Background : The EMPEROR-Preserved clinical trial established empagliflozin as an effective therapy in heart failure with preserved ejection fraction (HFpEF), yet real-world validation in elderly, comorbid populations remain limited. We aimed to evaluate the clinical profile, tolerability, and outcomes of empagliflozin in a large Belgian HFpEF cohort. Methods : This retrospective, single-centre observational study of consecutive HFpEF patients (LVEF >50%) initiated on empagliflozin (10 mg daily) between April 2023 and April 2024. Baseline characteristics, clinical parameters, laboratory values, and outcomes were collected from electronic health records. Results : Of 798 screened patients, 577 were included (median age 82 years, 58% female). Atrial fibrillation (67%) and hypertension (78%) were highly prevalent. Empagliflozin use was associated with significant improvements in NYHA functional class (NYHA II: 56% to 77%, p < 0.001) and reduction in peripheral oedema (26% to 9%, p < 0.001). Modest reductions were observed in systolic blood pressure (131 to 130 mmHg, p = 0.017), heart rate (71 to 68 bpm, p = 0.004), body weight (76 to 75 kg, p < 0.001), and BMI (27.7 to 27.2 kg/m2, p < 0.001).

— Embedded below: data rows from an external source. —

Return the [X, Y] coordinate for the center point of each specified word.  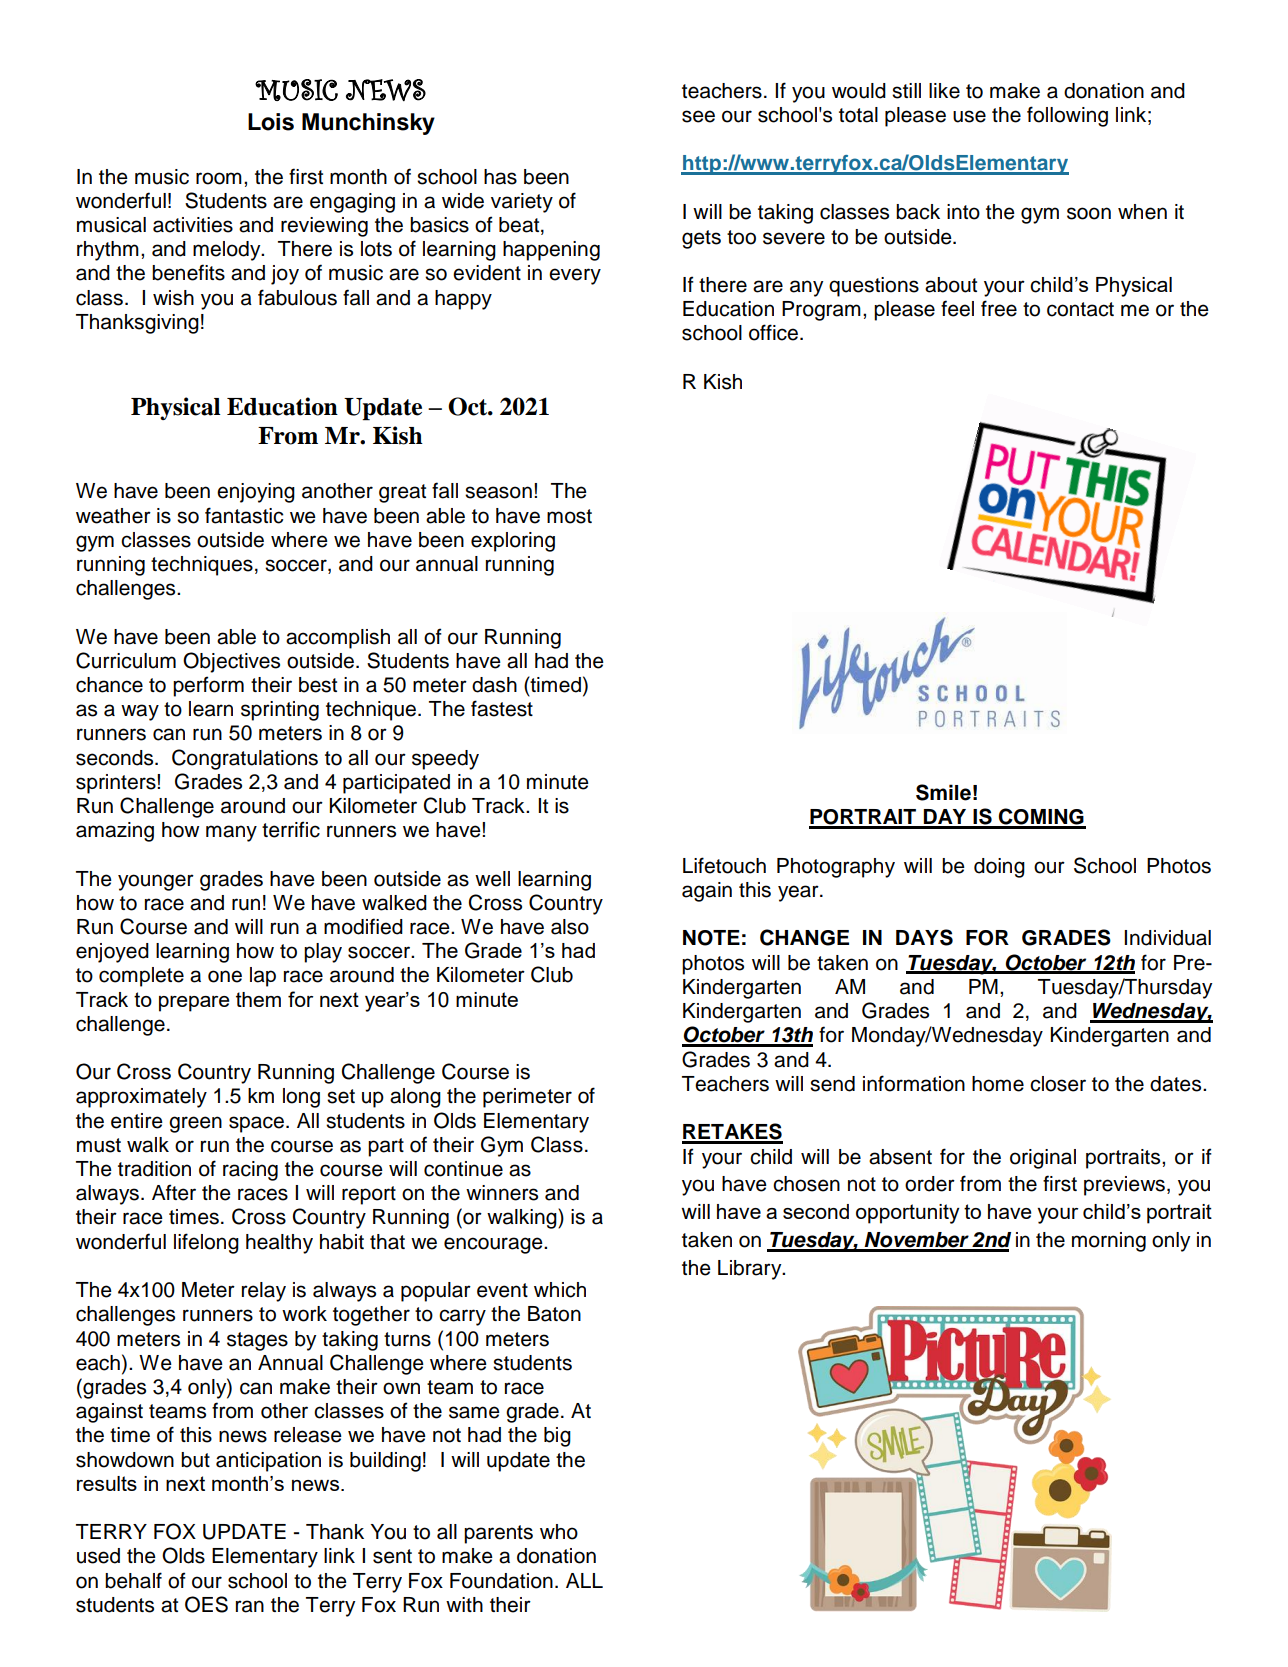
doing [999, 868]
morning [1109, 1242]
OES [206, 1604]
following [1067, 116]
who [559, 1532]
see [698, 116]
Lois [271, 122]
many [231, 833]
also [570, 927]
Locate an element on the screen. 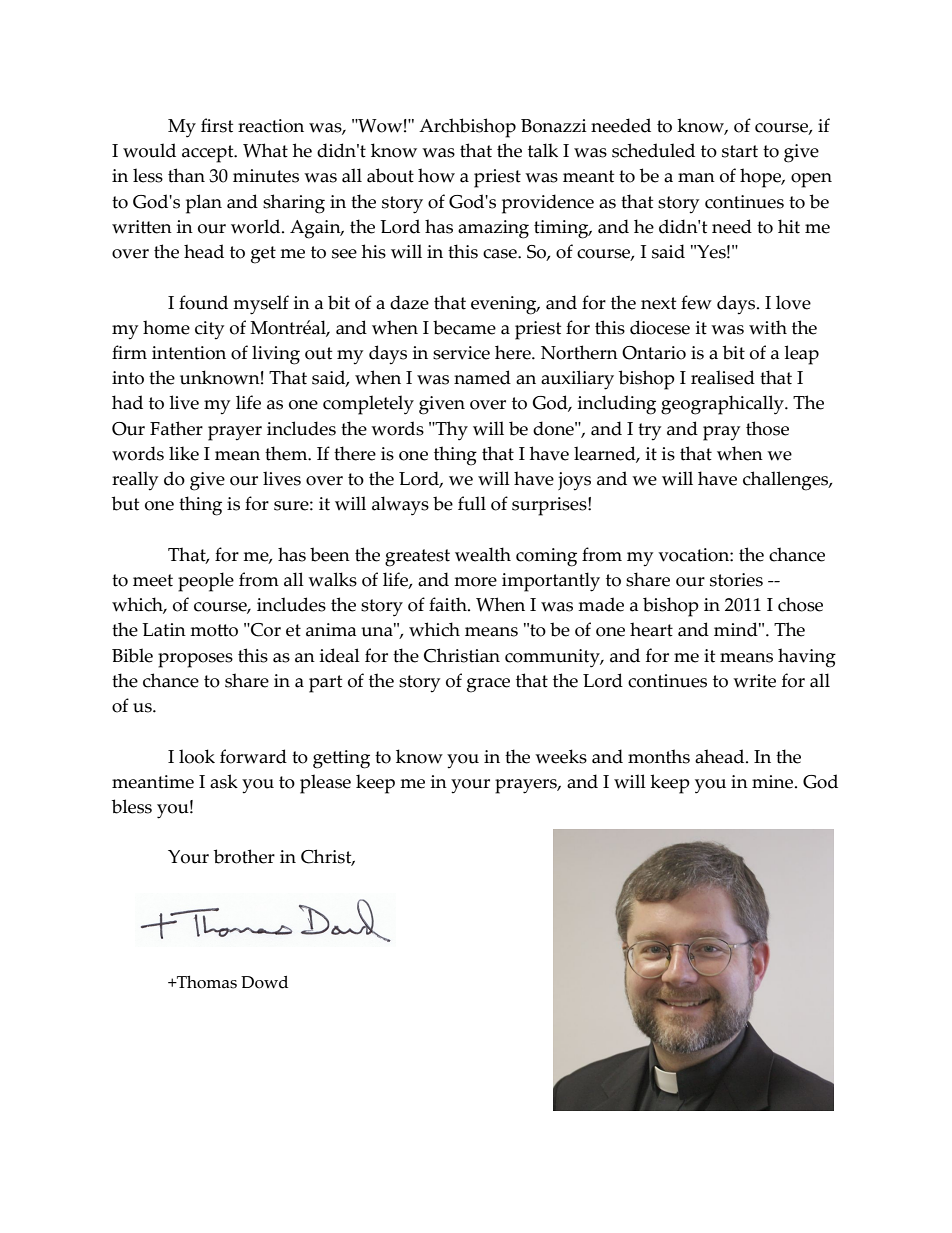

Haemoglobin levels increased (p = 0.002), while renal function declined modestly without clinical sequelae. Treatment discontinuation occurred in 2.8% of patients, mainly due to genitourinary infections. During a median follow-up period of 16 months, the all-cause mortality rate was 6.9%. Conclusion : In real-world elderly and comorbid HFpEF population, empagliflozin was well tolerated and associated with improvements in congestion and functional status, supporting the external validity of randomised trial findings.